Welche Entwicklungen ein Mensch im Rahmen einer Rehabilitation macht, ist individuell sehr verschieden.
Nach der Rehabilitation erfolgt die Entlassung nach Hause oder in eine spezialisierte Einrichtung. Der Umzug, zum Beispiel wieder nach Hause in die vertraute Umgebung, ist für Patientinnen und Patienten ein wichtiger Schritt. Nach der Entlassung aus der Rehabilitation sind die Tage weniger eng getaktet, Therapien finden seltener statt, und es kann eine weitere Phase der Erholung und Verbesserung eintreten. Im längeren Verlauf sind dann in der Regel die Angehörigen, gesetzlichen Betreuungspersonen oder Fachkräfte aus Medizin, Therapie und Pflege diejenigen, die erneute Reha-Maßnahmen und ambulante oder stationäre Therapien initiieren und koordinieren. Eine ambulante Behandlung kann für Kinder in „Sozialpädiatrischen Zentren“ (SPZ) und ab dem Erreichen des 19. Lebensjahrs in „Medizinischen Zentren für Erwachsene mit Behinderung“ (MZEB) erfolgen.
Tipps für Eltern:
Vielleicht beobachten Sie, dass Ihr Kind wieder auf Ihre Anwesenheit oder auf die unterschiedlichen Therapien reagiert, dass es lernt, wieder zu schlucken oder Sie oder Gegenstände mit den Augen anzuschauen („fixieren“). Auch wenn die Schritte klein erscheinen mögen, können Sie Ihr Kind weiter in seiner Entwicklung unterstützen und bestärken. Als Angehörige können Sie sich vom Pflegepersonal und den Therapeutinnen und Therapeuten zudem anlernen lassen, wie Sie Ihr Kind therapeutisch fördern und pflegerisch versorgen können.

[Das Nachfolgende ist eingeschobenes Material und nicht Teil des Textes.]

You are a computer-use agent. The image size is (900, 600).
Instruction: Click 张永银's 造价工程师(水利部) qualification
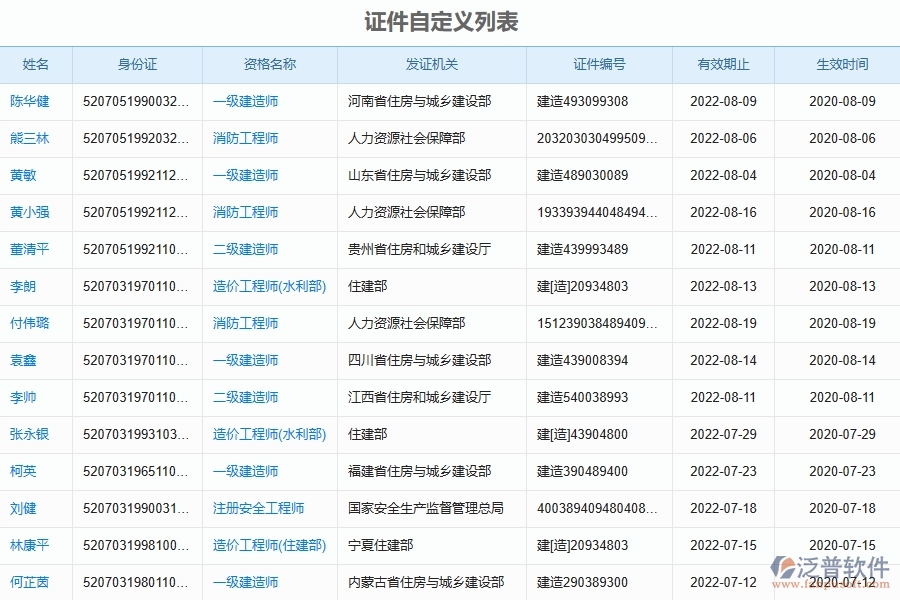tap(270, 434)
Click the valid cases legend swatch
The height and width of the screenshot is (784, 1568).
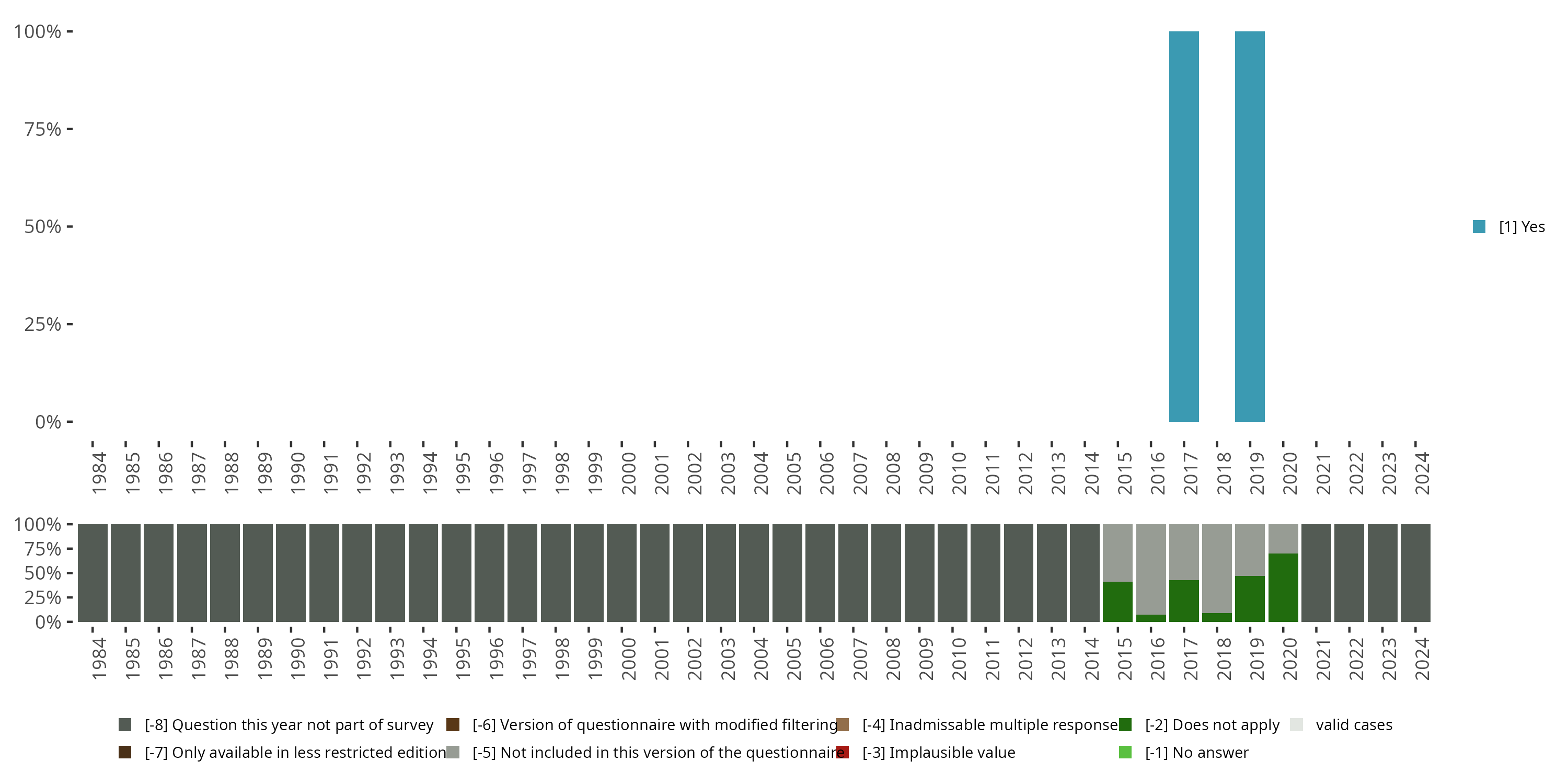point(1297,724)
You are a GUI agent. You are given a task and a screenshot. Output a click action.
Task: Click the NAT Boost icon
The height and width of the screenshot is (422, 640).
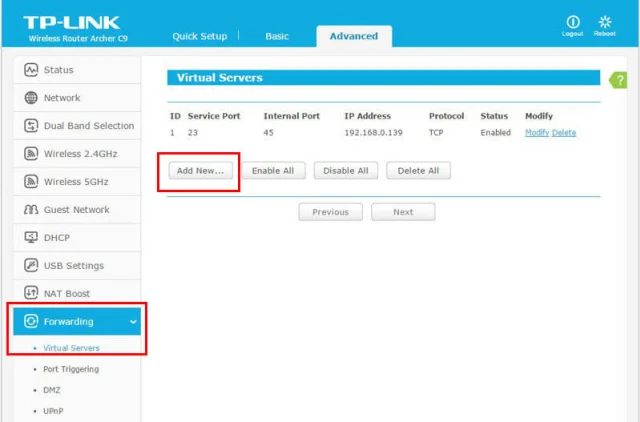pyautogui.click(x=31, y=294)

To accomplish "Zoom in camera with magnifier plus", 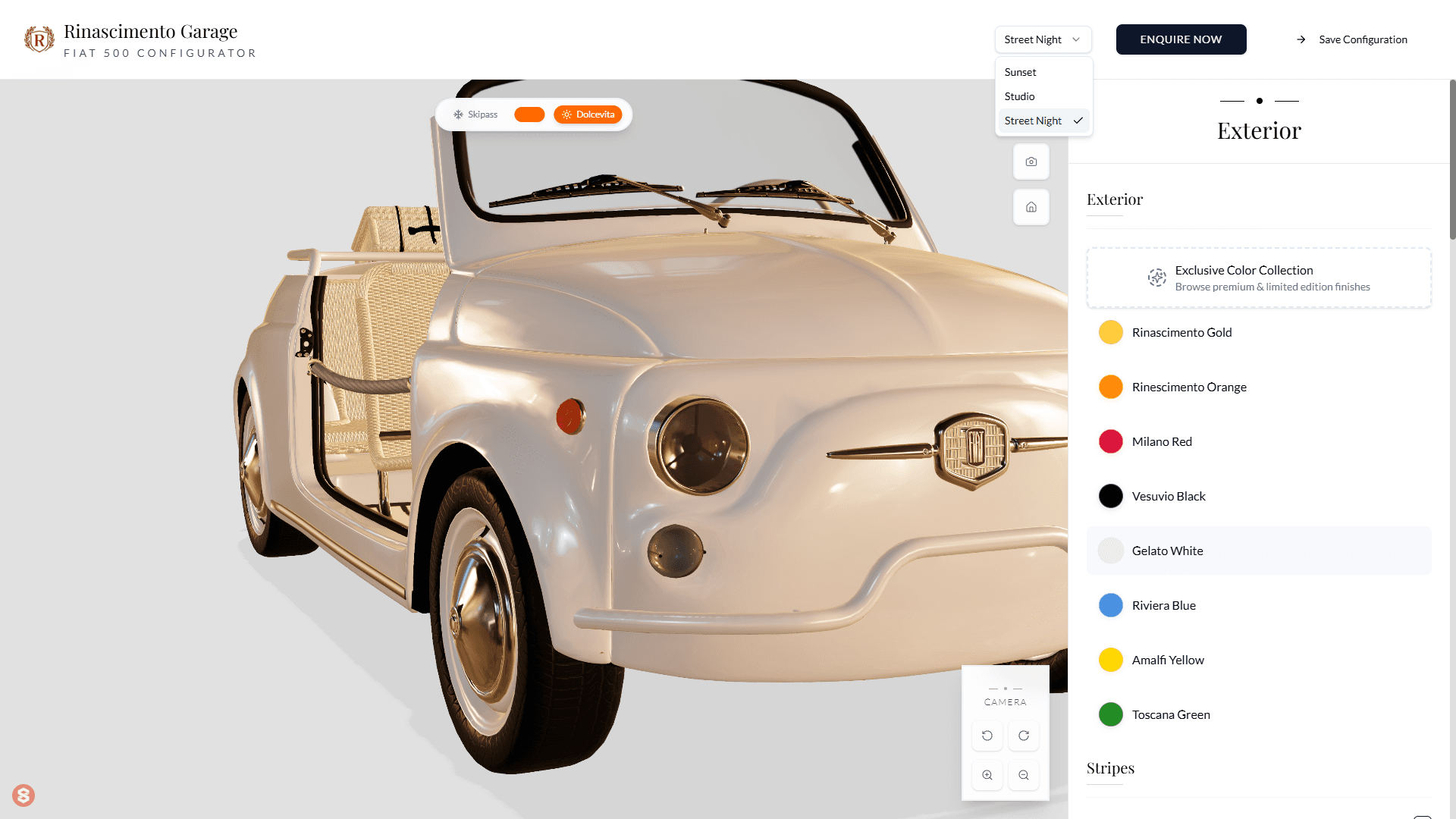I will click(x=987, y=775).
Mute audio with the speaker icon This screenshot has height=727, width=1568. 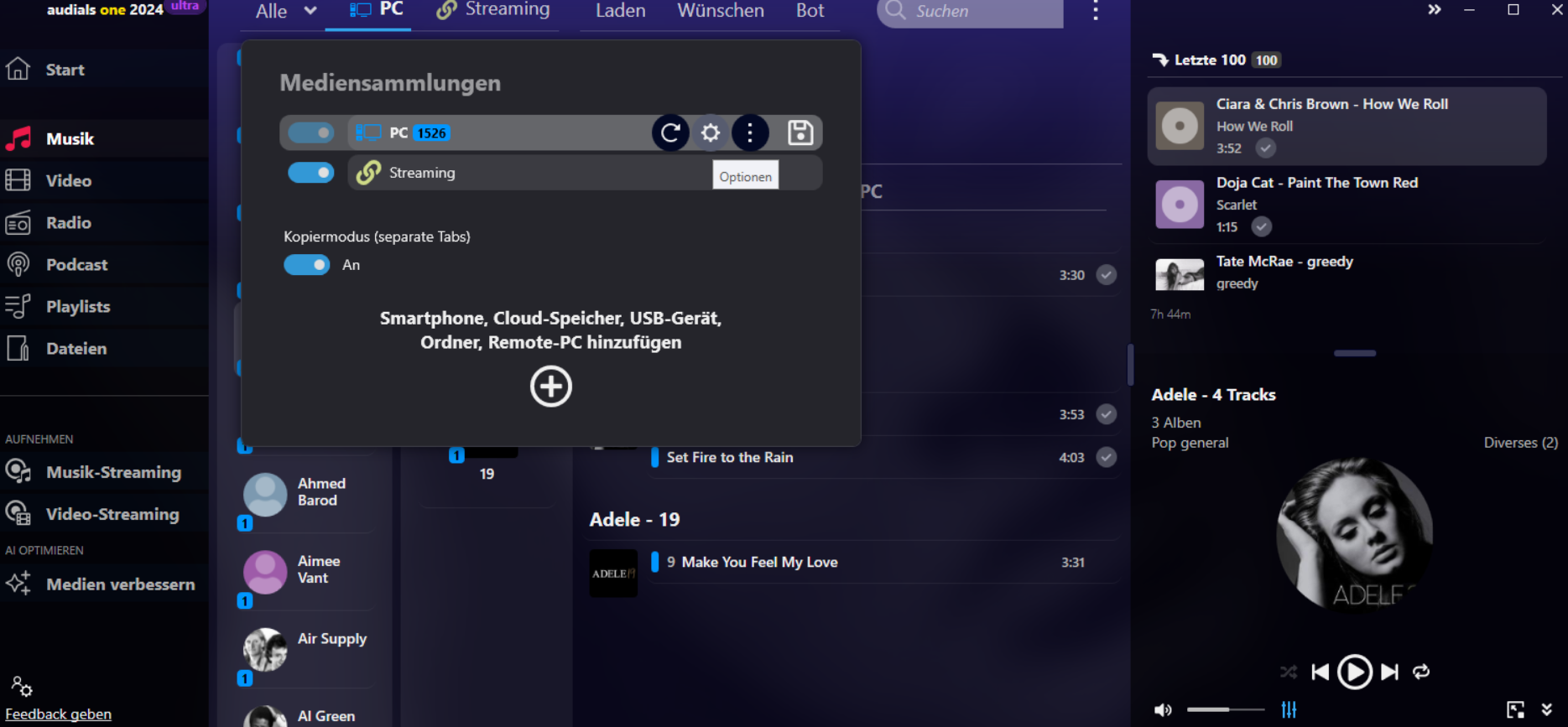1163,710
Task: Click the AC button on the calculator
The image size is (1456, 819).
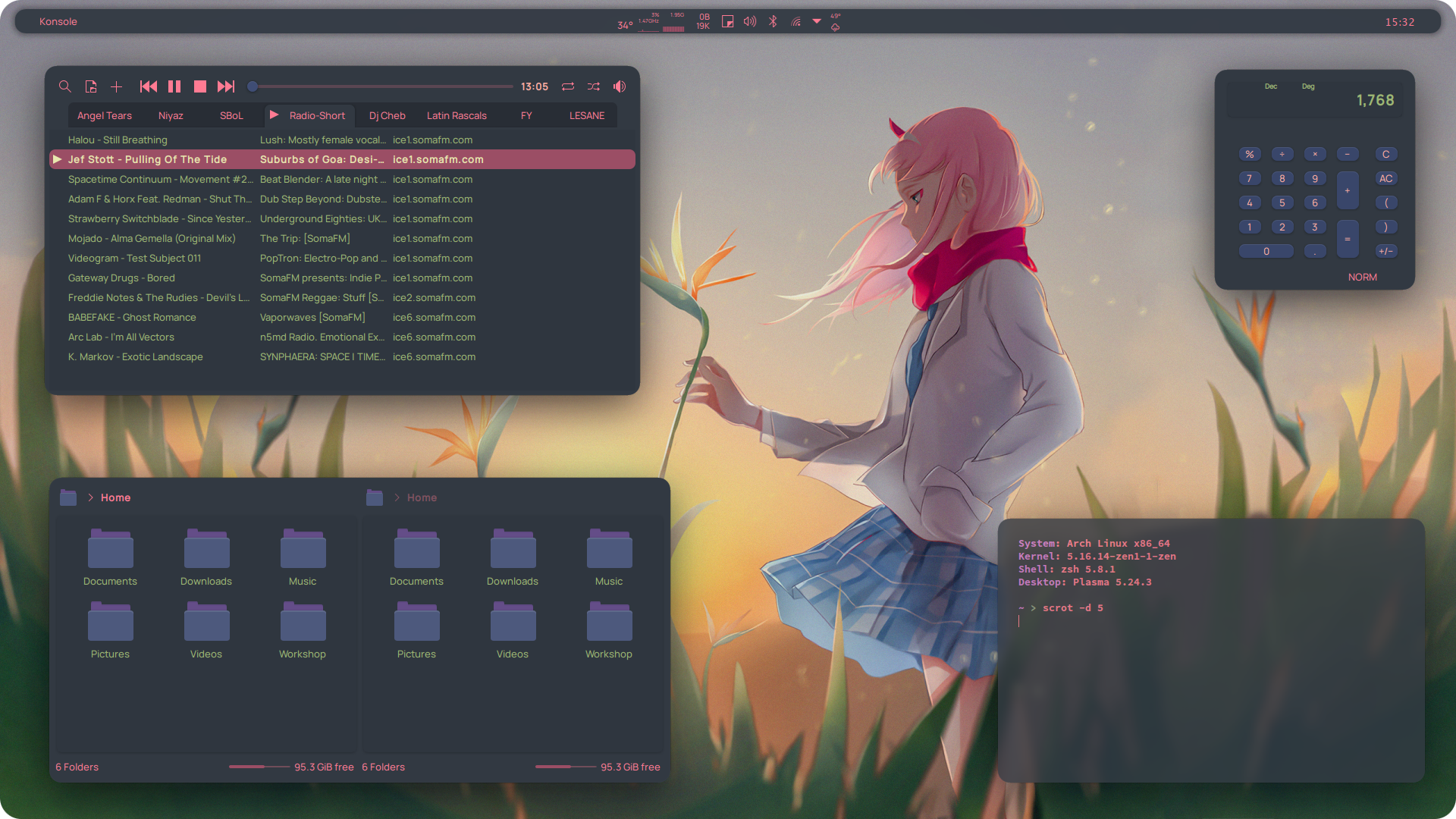Action: click(x=1386, y=178)
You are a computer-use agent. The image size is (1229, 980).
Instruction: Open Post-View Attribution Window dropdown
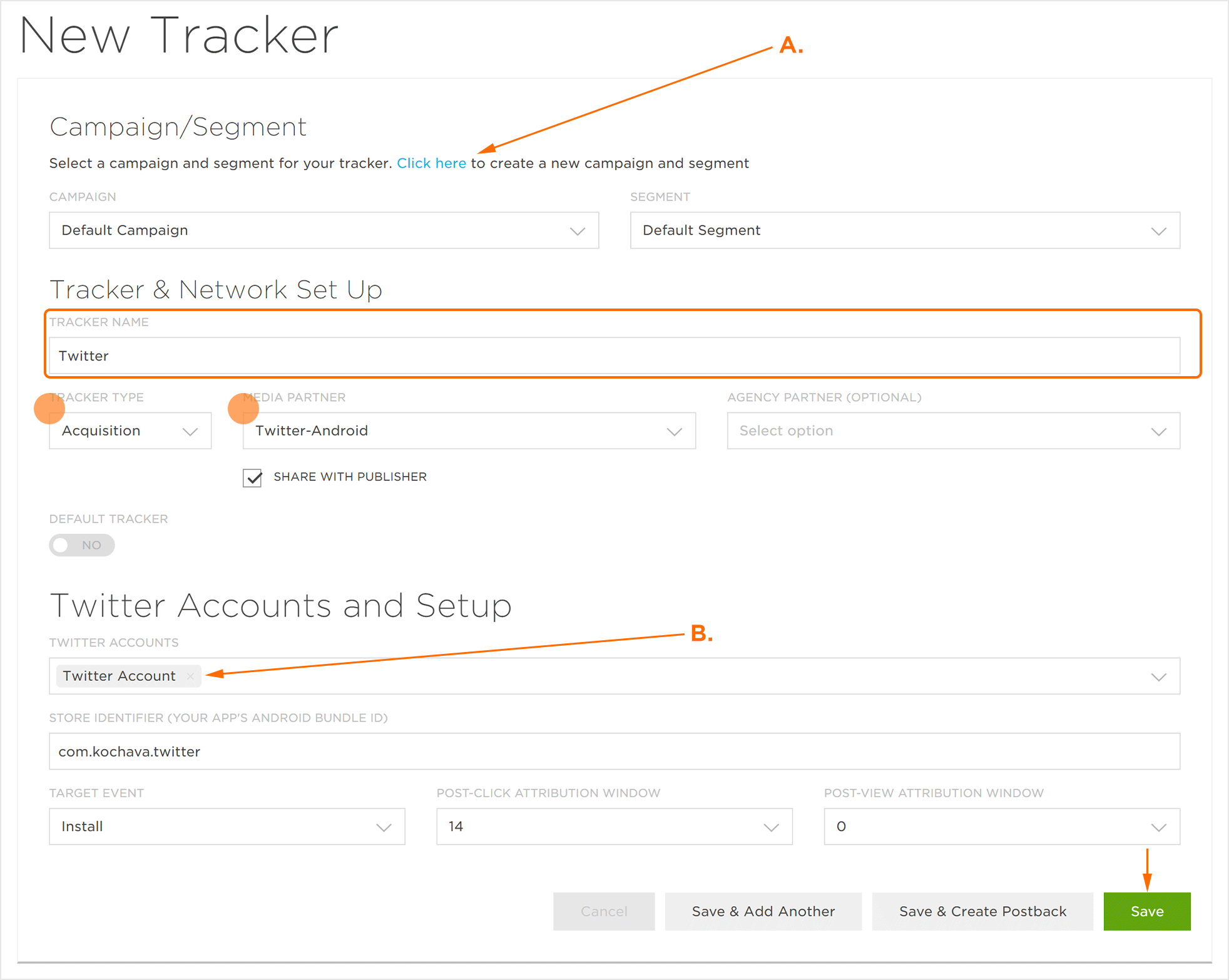1001,827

Sie können mit Ihrem Kind sprechen oder singen, da es möglicherweise hören und die Stimmen der nahen Angehörigen erkennen kann. Sinnvoll ist es auch, vertraute Dinge und Gerüche mitzubringen, denn gegebenenfalls kann Ihr Kind auch riechen und schmecken. Um Ihrem Kind Geborgenheit und Anregung zu geben, können Sie es streicheln, es auf den Schoß und in den Arm nehmen. Ihr Kind braucht den intensiven Körperkontakt und die Bewegung. Wir ermutigen Sie als Eltern, Ihrem Gefühl und Ihrer Intuition zu trauen, denn das ist eine wichtige Ergänzung zur medizinischen Versorgung.